The possibilities are that I have experienced ovarian fibroids that have necrotised, through to adenomyosis. Endometriosis is in the mix too. I am hoping that, whatever the case, the worst is behind me but women who have experienced these issues will tell you: this stuff is not for sissies. I have a very high pain threshold (you don’t survive cancer four times without some resilience) but this has been horrific.
This experience over the past couple of months has really driven home to me some facts: that what women suffer through, when it comes to gynocology, is some of the worst pain possible.

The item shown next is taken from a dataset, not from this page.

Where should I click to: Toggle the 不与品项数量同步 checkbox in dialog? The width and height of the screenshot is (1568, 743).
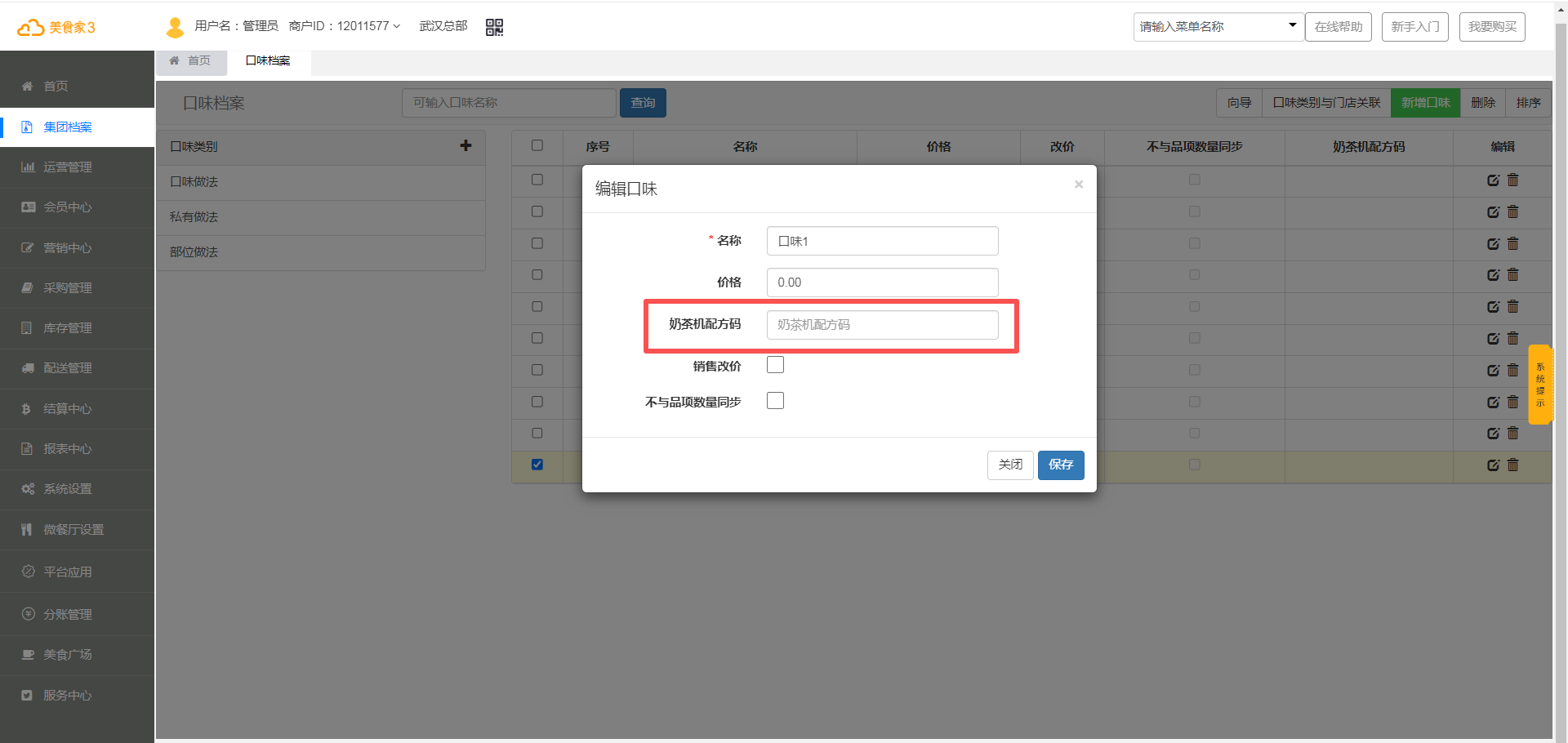(x=775, y=401)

For so many women, it prevents having children or makes it really difficult. I do not have children, which I think is why I thought I may have escaped this particular malady. Not so.
It has also reinforced to me that, frankly, if men suffered from these issues, they would be taken far more seriously and there would be significantly more money put into research into these matters. Women (like me) would not have to wait six weeks for an MRI. We wouldn’t just be given pain relief and sent on our way. I know men suffer from a range of issues but seriously, these health matters are still not taken seriously enough. The first time I reported to the ED, I was sent home after eight hours with pain relief and the belief that there was no reason to do further tests. When I reported back a couple of weeks later, I was admitted and, bar one does of a Schedule 8 pain reliever, I was given paracetamol.

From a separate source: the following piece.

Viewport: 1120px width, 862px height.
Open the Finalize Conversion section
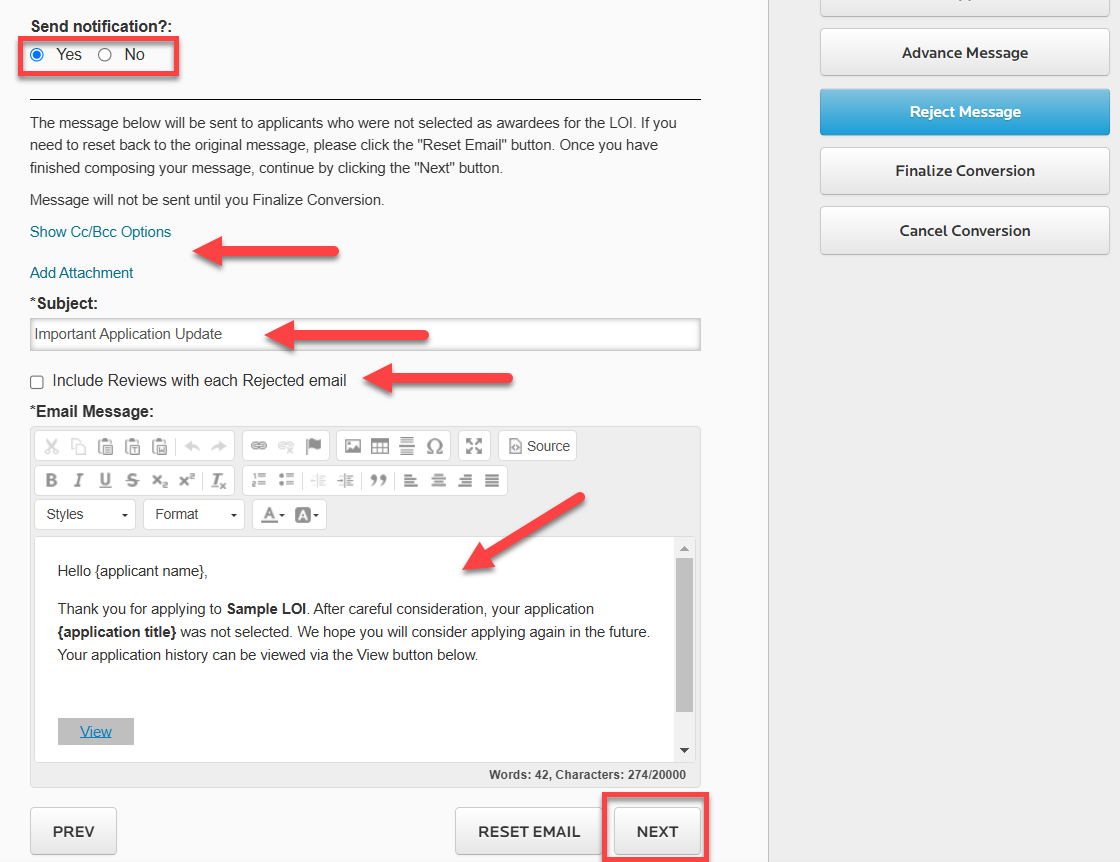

If this does escalate for me again, I will be advocating in the strongest terms and I’m less likely to be as polite as I have been thus far. Health care workers do not deserve to be abused, but I will do whatever it takes to resolve this, sooner rather than later.
(This is also why it has been a couple of weeks since Edition #9 of this newsletter!)
So, tell me about transitions in your life. What strategies did you put in place to navigate them? How did they work out for you?
Book Reviews
Since I last wrote, I have read two wonderful novels. You can read my reviews below.
HALF TRUTH by Nadia Mahjouri
The debut novel of Australian-Moroccan author Nadia Mahjouri, Half Truth is based on her own experience of travelling to Marrakech to search for her biological father and, in the process, connecting …
TANGI by Witi Ihimaera
When I travel, I like to pick up novels from local authors and in October 2023, when I was in Queenstown, New Zealand, I picked up Tangi by Witi Ihimaera. This novel was first released in 1973 and wa…
Substack articles I really enjoyed
Currently…
Currently reading: Theory and Practice by Michelle de Kretser
Currently listening to: Mayhem - the new Lady Gaga album throws down
Currently watching: I just watched The Life List on Netflix and it was quite sweet.